WORK TASK: Reproduce word for word the lines between those holding "[Suchen] (405, 38)" and "Bewertungen [tab] (330, 902)", inclusive, and nothing else from the data below.

Stored items:
·····

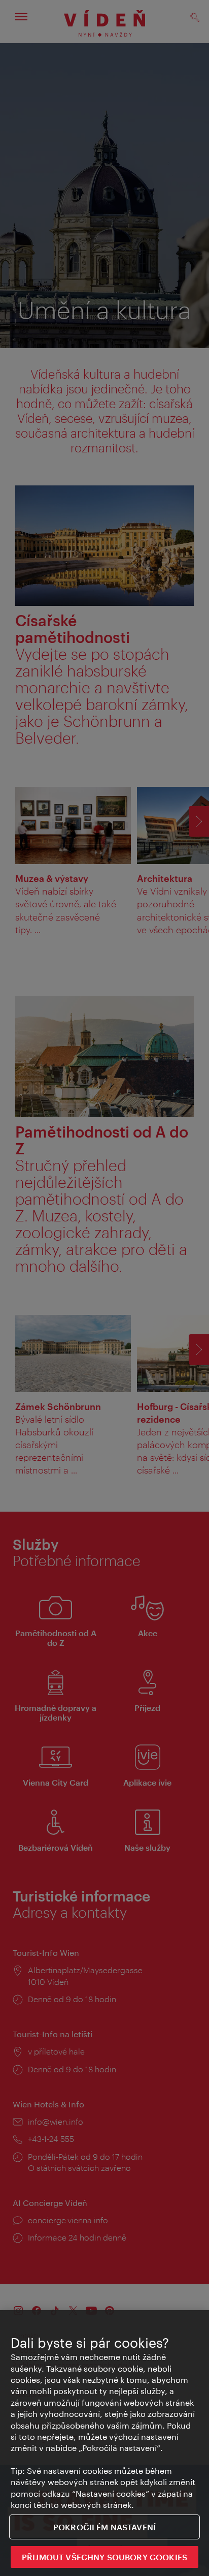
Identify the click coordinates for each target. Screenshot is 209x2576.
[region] (104, 2443)
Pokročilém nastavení (104, 2527)
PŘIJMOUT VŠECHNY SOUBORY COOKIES (104, 2557)
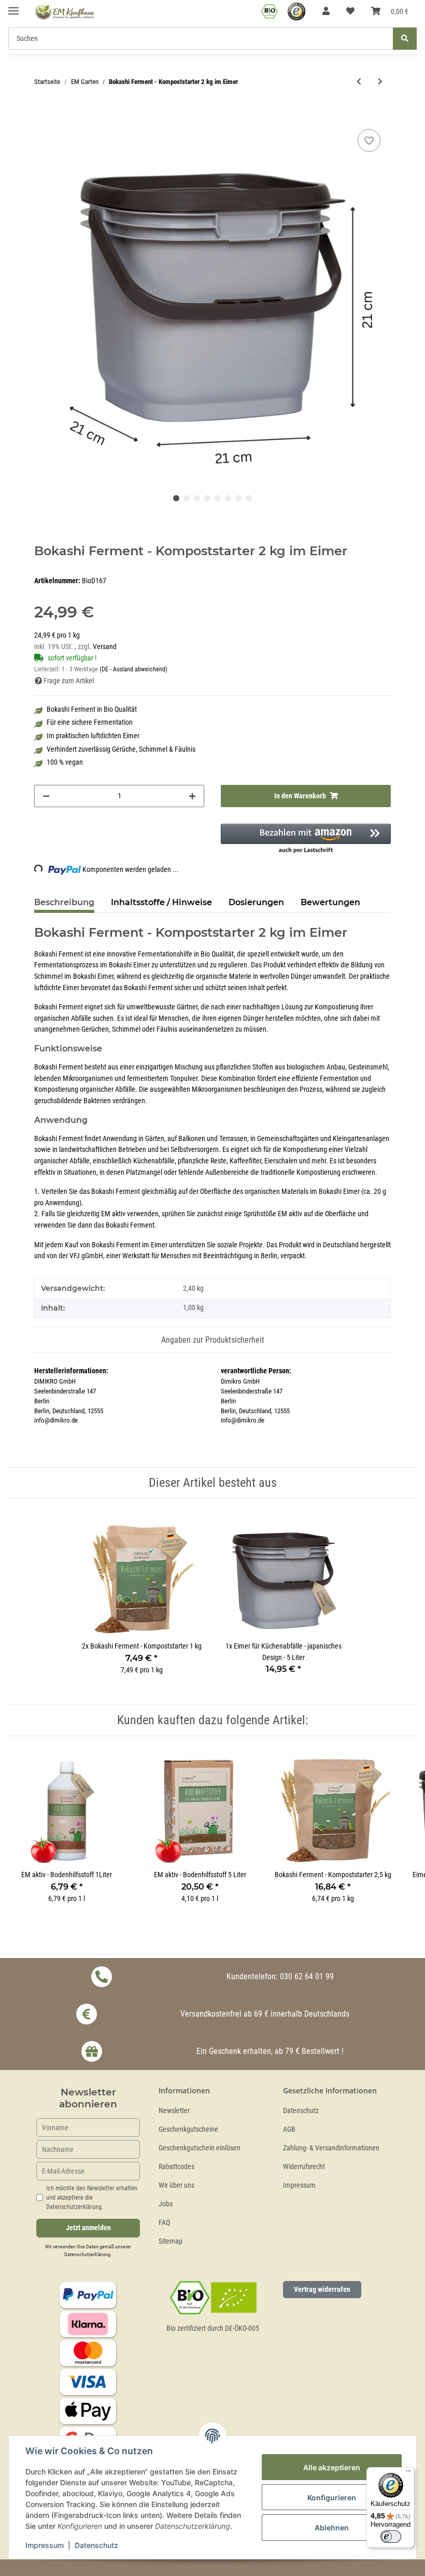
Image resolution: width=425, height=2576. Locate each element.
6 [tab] (228, 498)
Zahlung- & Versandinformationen (331, 2148)
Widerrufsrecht (304, 2166)
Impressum (299, 2185)
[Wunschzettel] (350, 11)
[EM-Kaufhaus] (65, 11)
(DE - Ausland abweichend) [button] (133, 669)
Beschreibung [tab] (64, 902)
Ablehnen (332, 2527)
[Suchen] (405, 38)
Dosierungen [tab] (256, 902)
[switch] (390, 2536)
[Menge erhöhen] (192, 796)
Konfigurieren (331, 2497)
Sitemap (170, 2241)
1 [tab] (176, 498)
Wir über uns (176, 2185)
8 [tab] (249, 498)
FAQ (164, 2222)
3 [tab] (197, 498)
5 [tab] (218, 498)
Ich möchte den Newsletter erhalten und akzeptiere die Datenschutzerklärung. (91, 2198)
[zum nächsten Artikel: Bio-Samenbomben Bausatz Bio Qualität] (380, 82)
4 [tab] (207, 498)
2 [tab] (186, 498)
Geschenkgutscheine (188, 2129)
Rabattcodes (176, 2166)
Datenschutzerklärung (87, 2254)
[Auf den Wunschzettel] (369, 140)
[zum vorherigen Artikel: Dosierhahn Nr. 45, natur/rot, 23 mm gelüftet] (359, 82)
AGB (289, 2129)
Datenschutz (301, 2110)
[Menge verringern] (46, 796)
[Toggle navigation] (13, 6)
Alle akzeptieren (331, 2467)
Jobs (166, 2204)
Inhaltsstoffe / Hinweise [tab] (161, 902)
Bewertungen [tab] (330, 902)
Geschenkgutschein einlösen (199, 2148)
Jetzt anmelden (88, 2227)
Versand (105, 646)
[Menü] (408, 2473)
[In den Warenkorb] (42, 115)
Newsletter (174, 2110)
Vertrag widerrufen (322, 2289)
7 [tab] (238, 498)
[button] (326, 11)
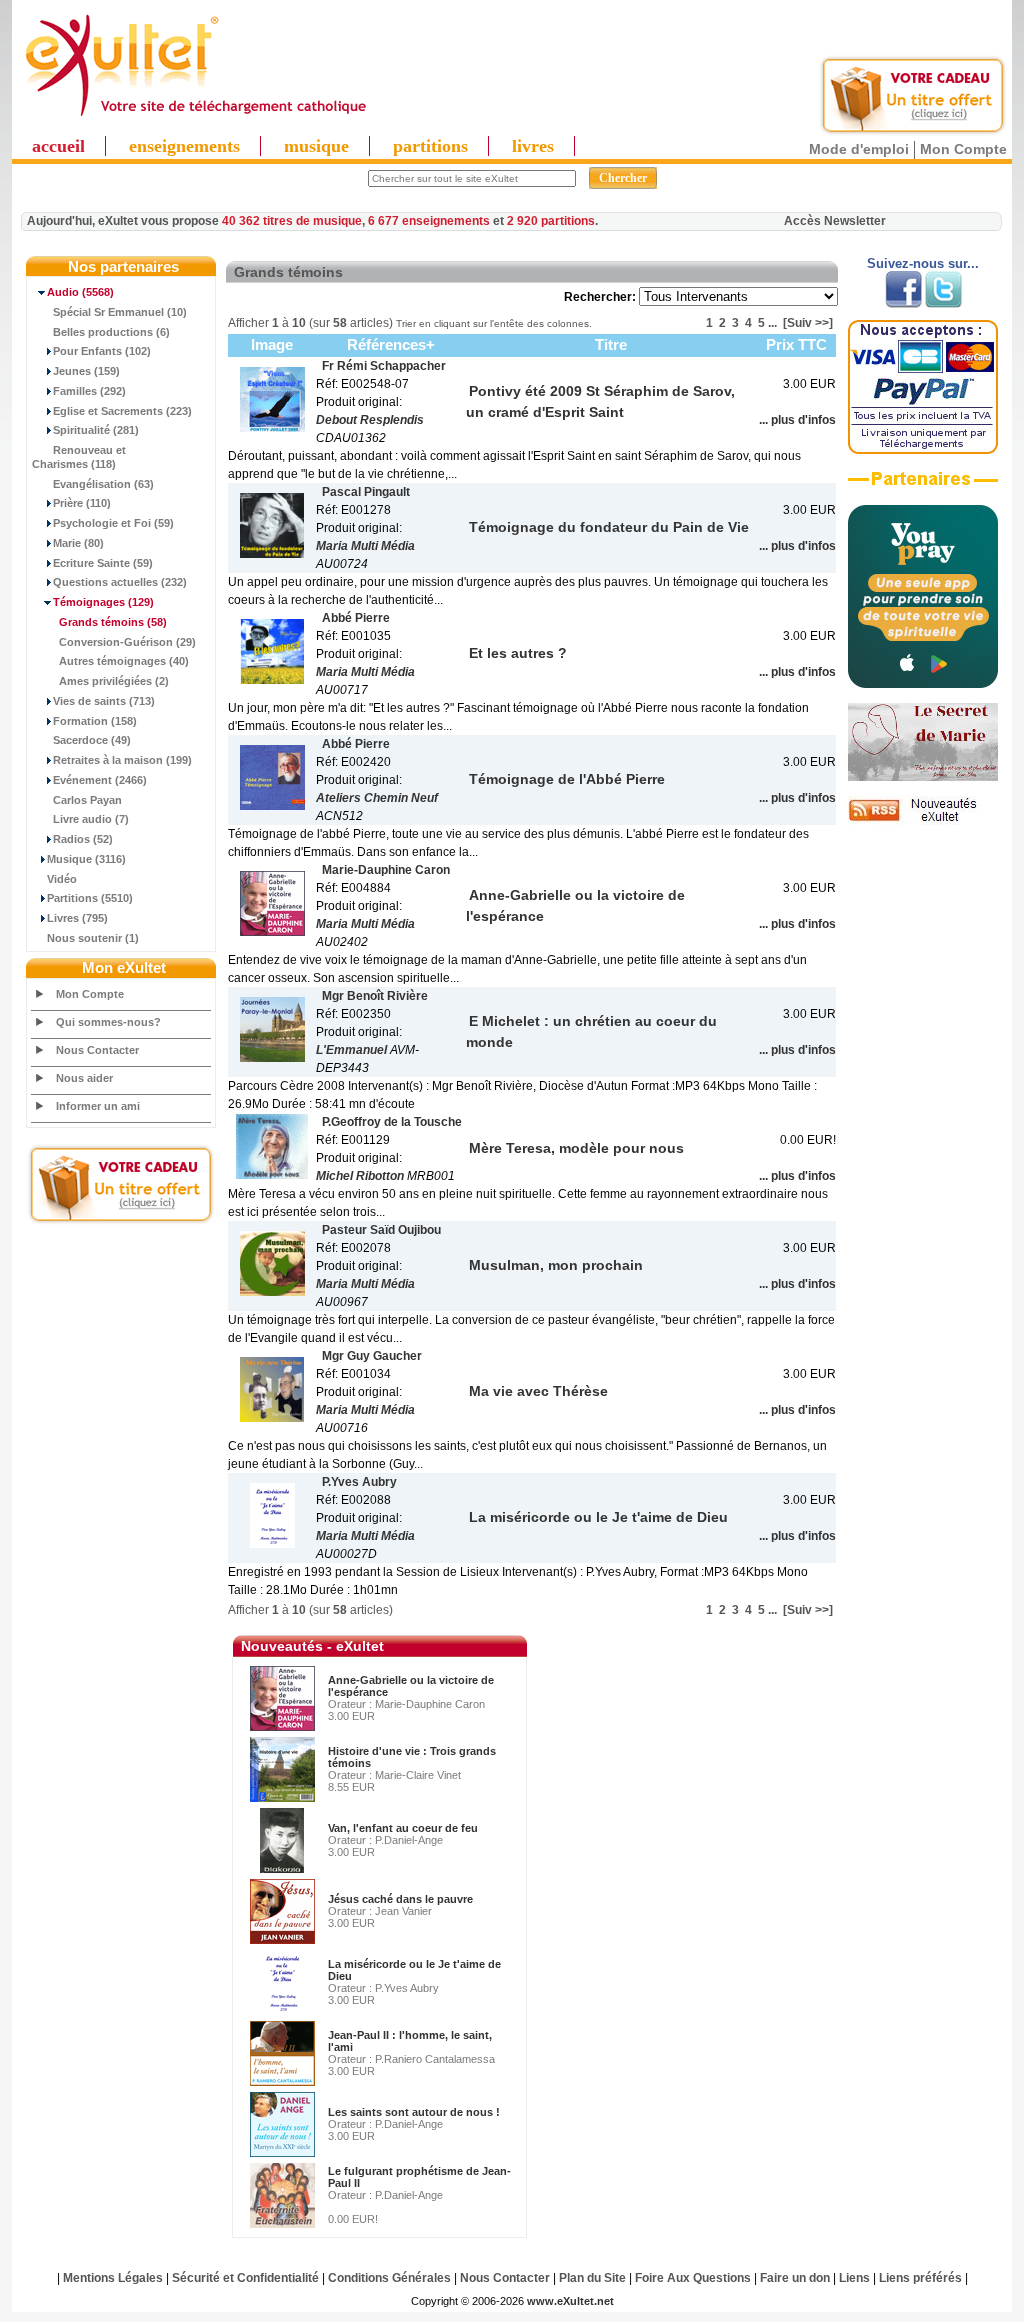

·····

OUTPUT:
[Suchen] (405, 38)
Dosierungen [tab] (256, 902)
[switch] (390, 2536)
[Menge erhöhen] (192, 796)
Konfigurieren (331, 2497)
Sitemap (170, 2241)
1 [tab] (176, 498)
Wir über uns (176, 2185)
8 [tab] (249, 498)
FAQ (164, 2222)
3 [tab] (197, 498)
5 [tab] (218, 498)
Ich möchte den Newsletter erhalten und akzeptiere die Datenschutzerklärung. (91, 2198)
[zum nächsten Artikel: Bio-Samenbomben Bausatz Bio Qualität] (380, 82)
4 [tab] (207, 498)
2 [tab] (186, 498)
Geschenkgutscheine (188, 2129)
Rabattcodes (176, 2166)
Datenschutzerklärung (87, 2254)
[Auf den Wunschzettel] (369, 140)
[zum vorherigen Artikel: Dosierhahn Nr. 45, natur/rot, 23 mm gelüftet] (359, 82)
AGB (289, 2129)
Datenschutz (301, 2110)
[Menge verringern] (46, 796)
[Toggle navigation] (13, 6)
Alle akzeptieren (331, 2467)
Jobs (166, 2204)
Inhaltsstoffe / Hinweise [tab] (161, 902)
Bewertungen [tab] (330, 902)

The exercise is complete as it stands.